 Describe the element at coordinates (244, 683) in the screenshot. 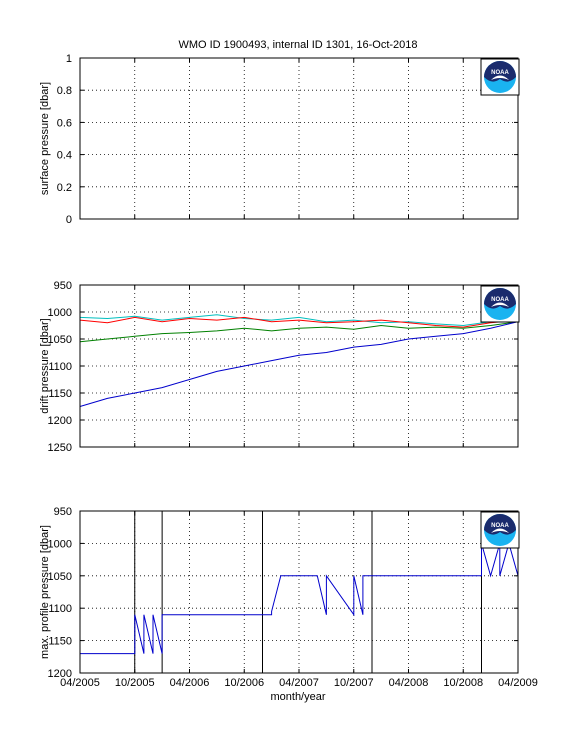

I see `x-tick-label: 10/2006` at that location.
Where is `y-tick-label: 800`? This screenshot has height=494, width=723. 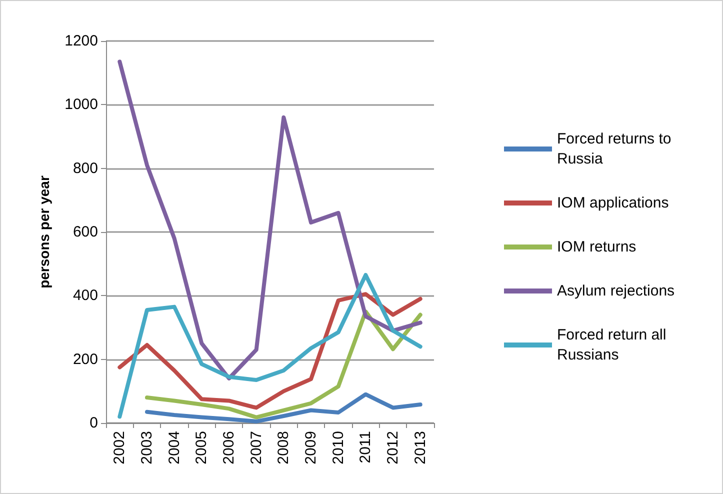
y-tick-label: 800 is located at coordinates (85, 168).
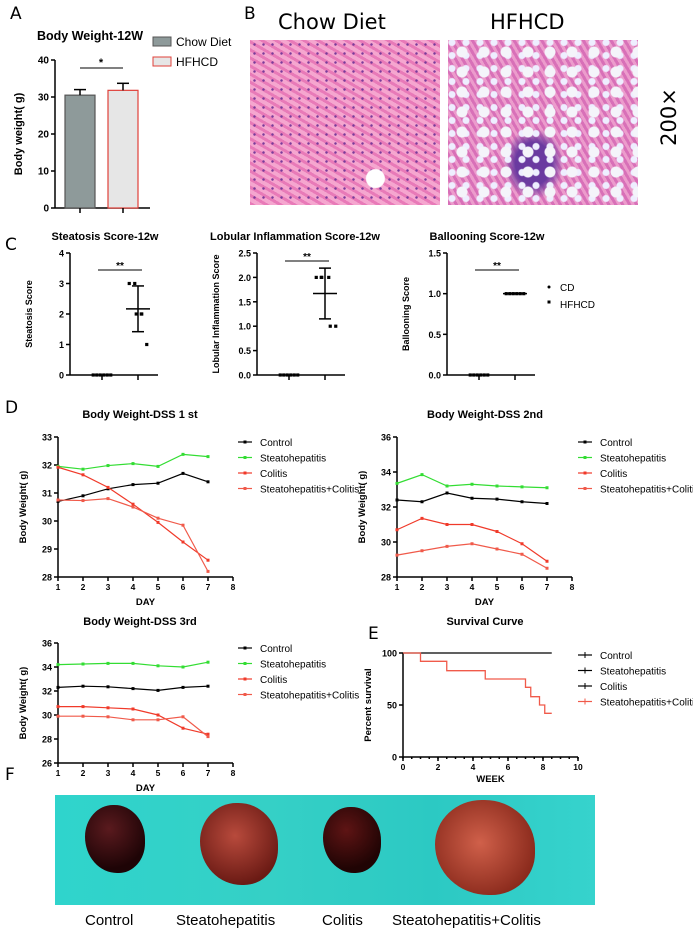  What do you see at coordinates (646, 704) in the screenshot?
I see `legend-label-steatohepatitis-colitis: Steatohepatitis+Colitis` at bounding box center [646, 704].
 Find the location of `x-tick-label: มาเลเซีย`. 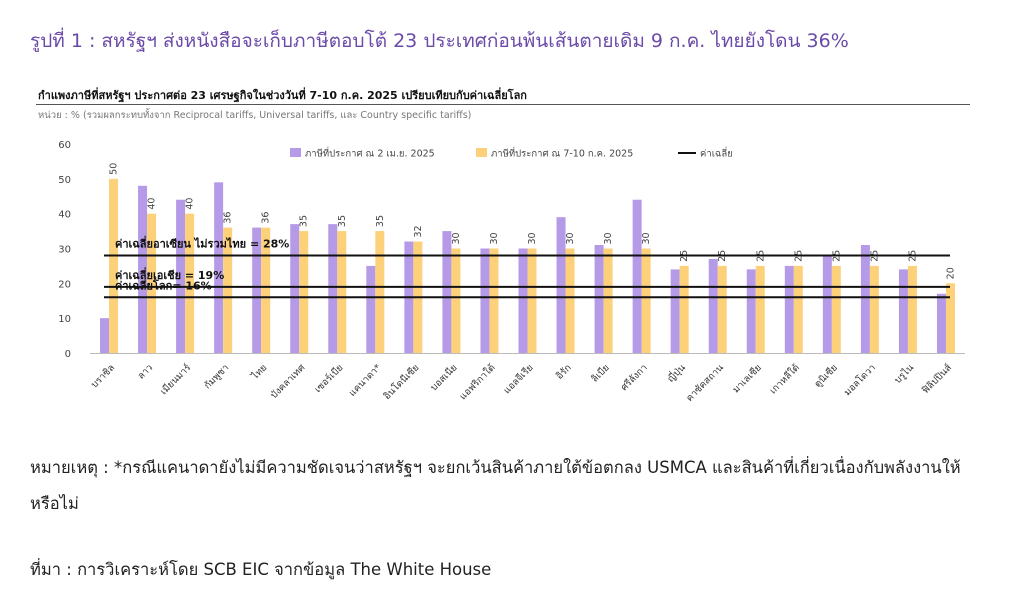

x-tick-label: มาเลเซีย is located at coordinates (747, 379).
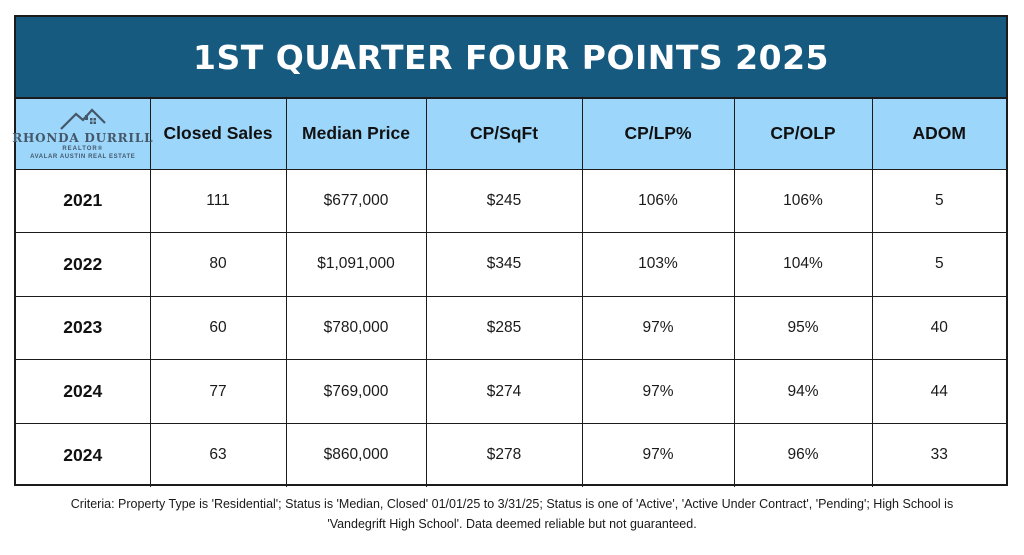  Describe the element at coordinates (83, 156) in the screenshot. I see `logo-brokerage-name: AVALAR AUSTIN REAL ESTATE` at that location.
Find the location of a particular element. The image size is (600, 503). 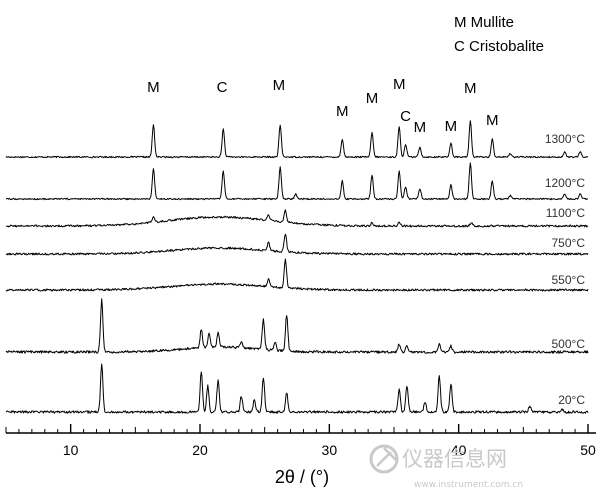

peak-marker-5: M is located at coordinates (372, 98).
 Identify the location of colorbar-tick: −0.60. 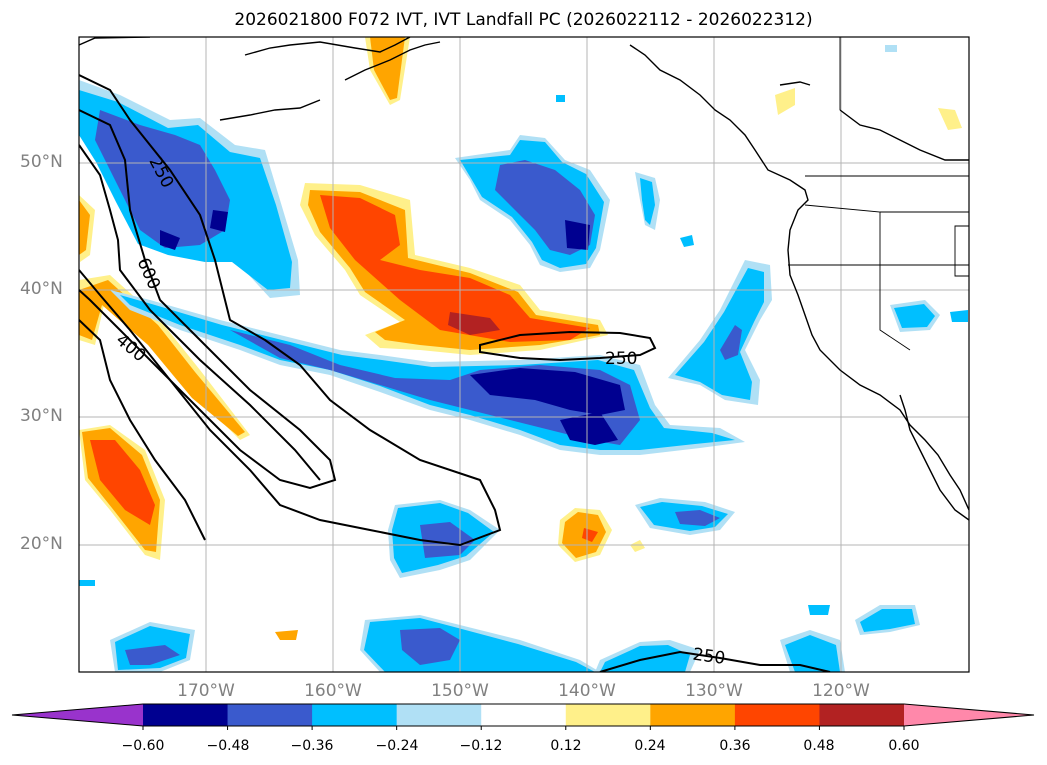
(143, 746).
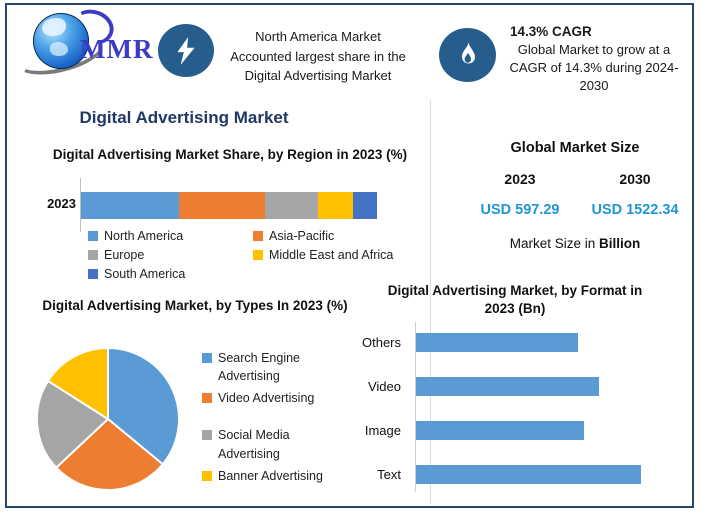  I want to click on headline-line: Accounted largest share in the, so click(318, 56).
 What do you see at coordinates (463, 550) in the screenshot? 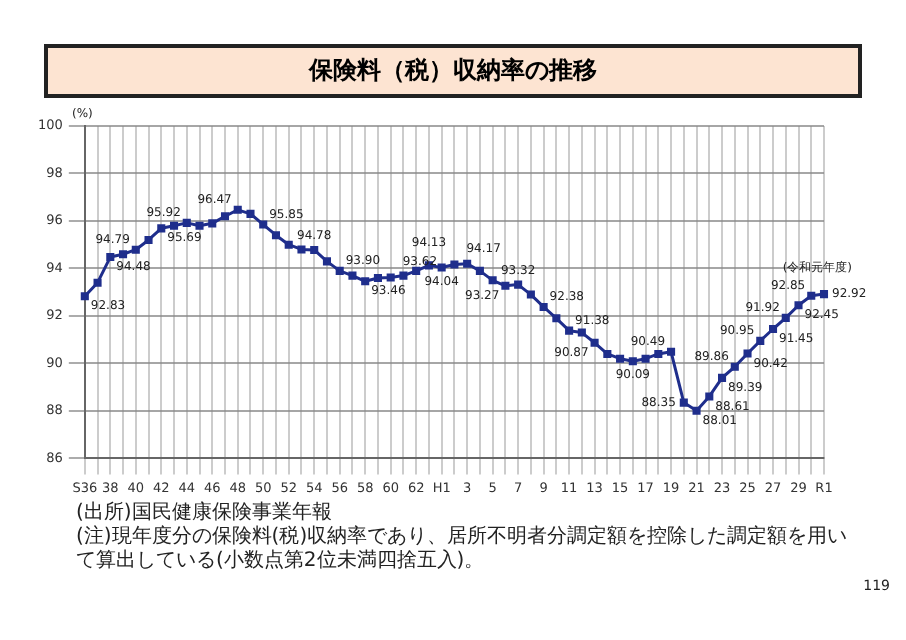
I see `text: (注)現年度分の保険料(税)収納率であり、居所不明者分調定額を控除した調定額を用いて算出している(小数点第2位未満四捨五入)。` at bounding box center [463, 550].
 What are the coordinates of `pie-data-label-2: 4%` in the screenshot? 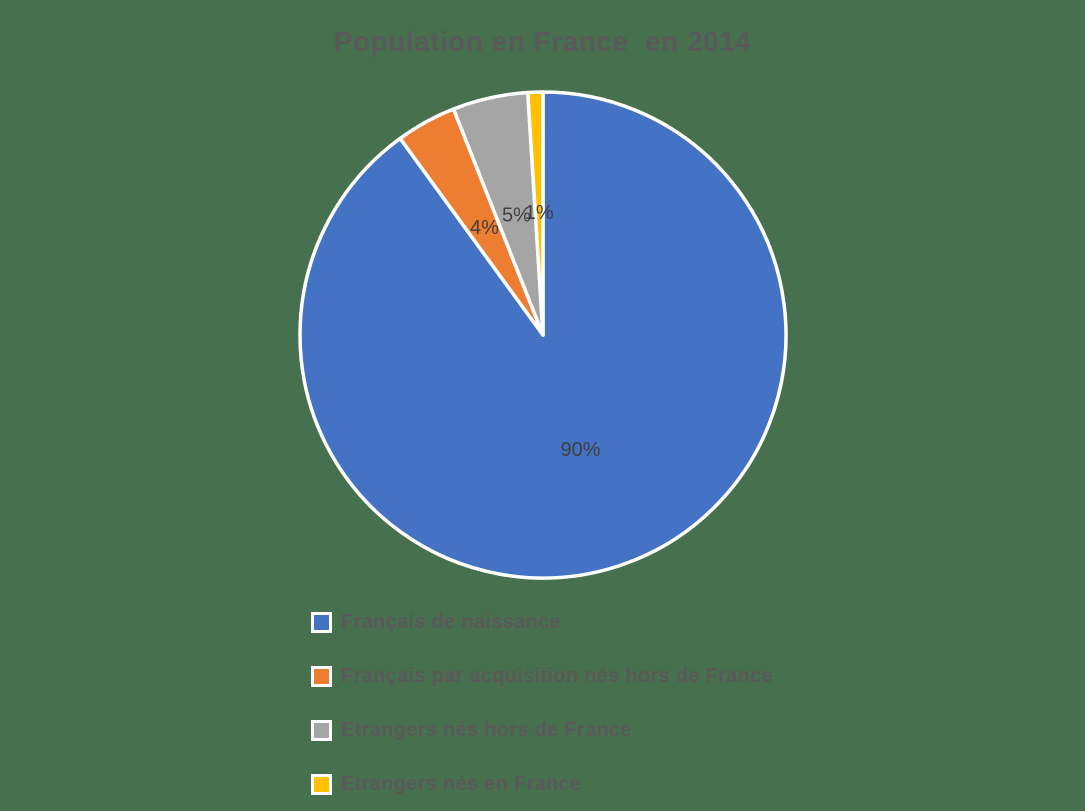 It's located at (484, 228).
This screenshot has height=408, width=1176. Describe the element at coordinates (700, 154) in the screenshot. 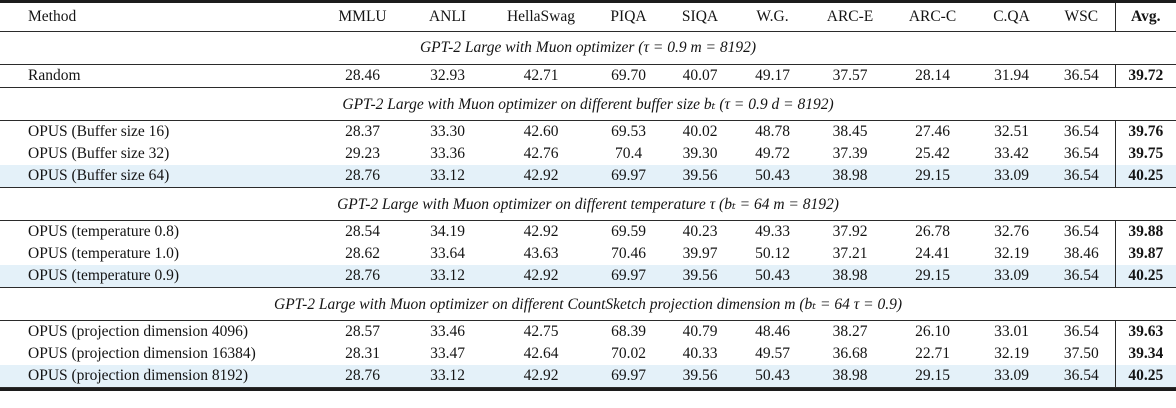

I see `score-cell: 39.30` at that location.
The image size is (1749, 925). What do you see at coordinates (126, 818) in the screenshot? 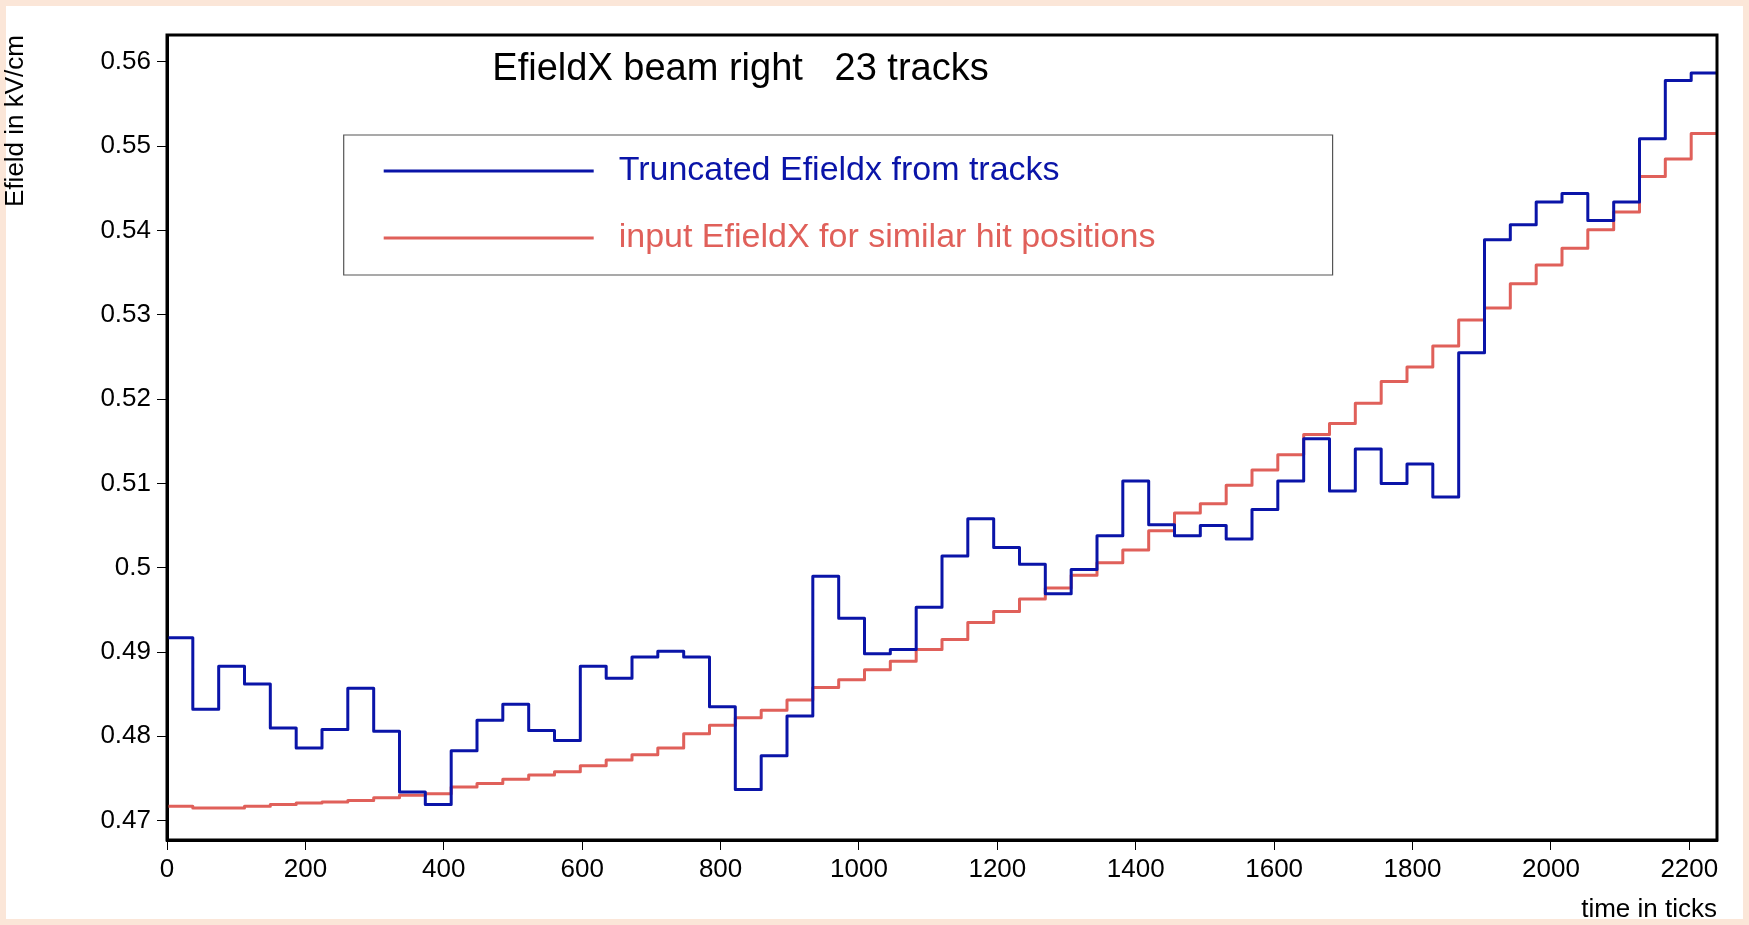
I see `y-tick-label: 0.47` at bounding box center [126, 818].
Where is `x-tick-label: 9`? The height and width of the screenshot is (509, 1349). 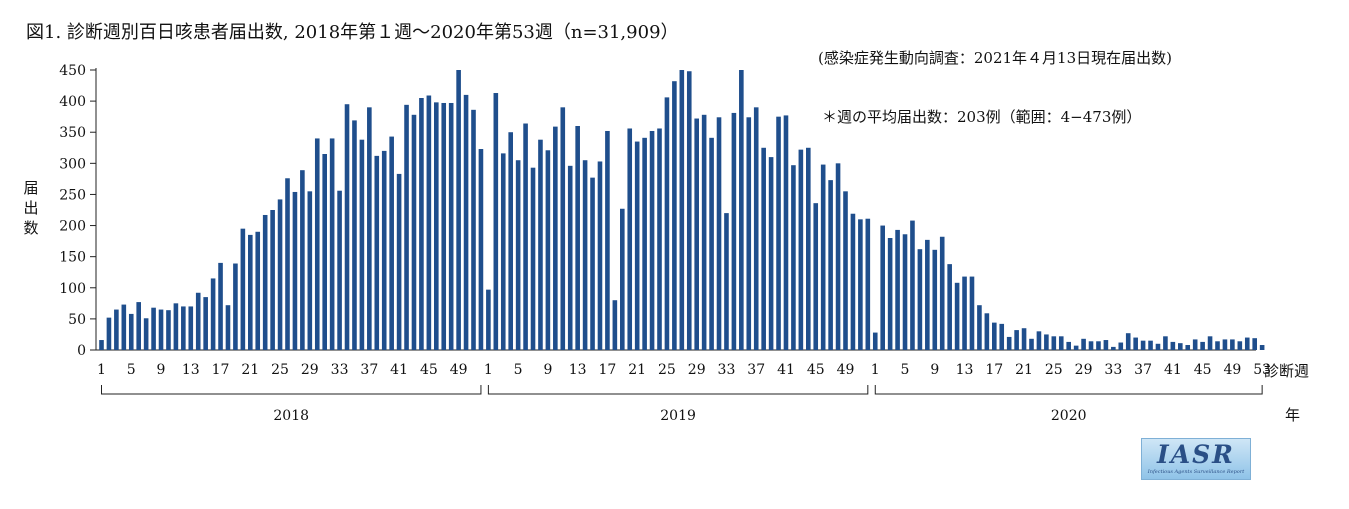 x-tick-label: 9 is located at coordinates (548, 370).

» **Problem description**: Lay out everything from the beginning of the rows up to and including the line containing "center [463, 550]." as a Markdown table with the columns No. and Line, numbering each line and omitting blank lines. Leave the pictures out.

» **Result below**:
| No. | Line |
|---|---|
| 1 |  Describe the element at coordinates (244, 683) in the screenshot.  |
| 2 | I see `x-tick-label: 10/2006` at that location. |
| 3 | Where is `y-tick-label: 800`? This screenshot has height=494, width=723.  |
| 4 | y-tick-label: 800 is located at coordinates (85, 168). |
| 5 |   What do you see at coordinates (646, 704) in the screenshot? |
| 6 | I see `legend-label-steatohepatitis-colitis: Steatohepatitis+Colitis` at bounding box center [646, 704]. |
| 7 |  Find the location of `x-tick-label: มาเลเซีย`.  |
| 8 | x-tick-label: มาเลเซีย is located at coordinates (747, 379). |
| 9 |   Describe the element at coordinates (83, 156) in the screenshot. I see `logo-brokerage-name: AVALAR AUSTIN REAL ESTATE` at that location. |
| 10 | Find the location of a particular element. The image size is (600, 503).  |
| 11 | peak-marker-5: M is located at coordinates (372, 98). |
| 12 |  Identify the location of colorbar-tick: −0.60.  |
| 13 | (143, 746). |
| 14 |   I want to click on headline-line: Accounted largest share in the, so click(318, 56). |
| 15 |  What do you see at coordinates (463, 550) in the screenshot?  |
| 16 | I see `text: (注)現年度分の保険料(税)収納率であり、居所不明者分調定額を控除した調定額を用いて算出している(小数点第2位未満四捨五入)。` at bounding box center [463, 550]. |